▶ _Qué hacer_
¿Puedes imprimir sin cambios la parte del texto sobre Philip Roth que empieza con "Pensar a Philip" y sigue hasta "de Swede Levov."?

▶ _Fragmento del texto_
********

Pensar a Philip Roth equivale a resolver el nudo de cómo elogiar a Philip Roth: qué decir de quien debe ser el más laureado (ha ganado todos los premios literarios más importantes en Estados Unidos y en Europa), el más desentrañado, el más polémico, el más admirado entre los escritores americanos vivos (*). Volver a leer Pastoral americana equivale a, al menos para mí, abandonarme a Roth: hacer caso omiso de mis urgencias y asignaciones pendientes; sustraerme al rumor de las otras lecturas; todos mis sentidos volcados, succionados, jalados por la historia de Swede Levov.
Comenzaré por esto: leer a Roth es una experiencia de la corporeidad: Roth escribe desde una disposición que es mental y física. Avanza hacia el lector. Con pericia infatigable, con un vigor que no se interrumpe, narra. Narra en la proximidad. Como si estuviera demasiado cerca. Porque Roth cerca al lector. Levanta los paneles de su historia desde adentro. Llega un punto donde estás rodeado e imbuido. No solo conectado a su trama, sino dispuesto a escuchar los sutiles sonidos de sus disquisiciones: Roth es un maestro de la disquisición. Para convertir a sus personajes en personas reconocibles, a veces procede por afirmación, pero otras por sintonización: hace afirmaciones extremas que luego va ajustando hasta encontrar ese punto donde el lector siente que se ha reconciliado, porque el escritor finalmente le ha develado el alma, el quid del personaje.

********

▶ _Material de origen_

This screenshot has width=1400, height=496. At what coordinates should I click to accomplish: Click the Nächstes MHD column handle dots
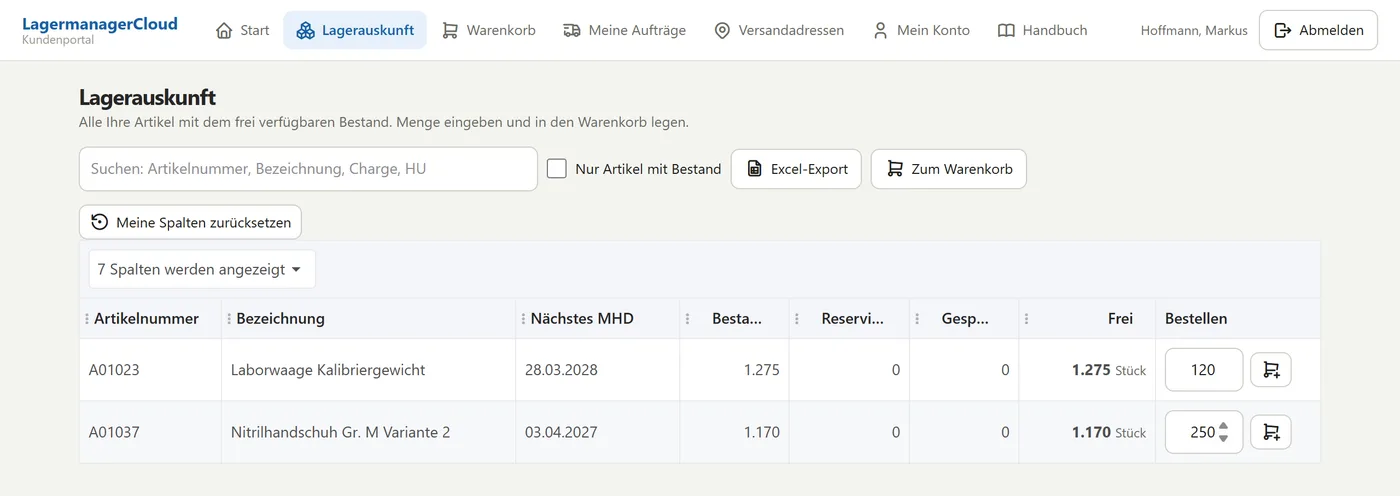(524, 319)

********

▶ _Respuesta del ejercicio_
Pensar a Philip Roth equivale a resolver el nudo de cómo elogiar a Philip Roth: qué decir de quien debe ser el más laureado (ha ganado todos los premios literarios más importantes en Estados Unidos y en Europa), el más desentrañado, el más polémico, el más admirado entre los escritores americanos vivos (*). Volver a leer Pastoral americana equivale a, al menos para mí, abandonarme a Roth: hacer caso omiso de mis urgencias y asignaciones pendientes; sustraerme al rumor de las otras lecturas; todos mis sentidos volcados, succionados, jalados por la historia de Swede Levov.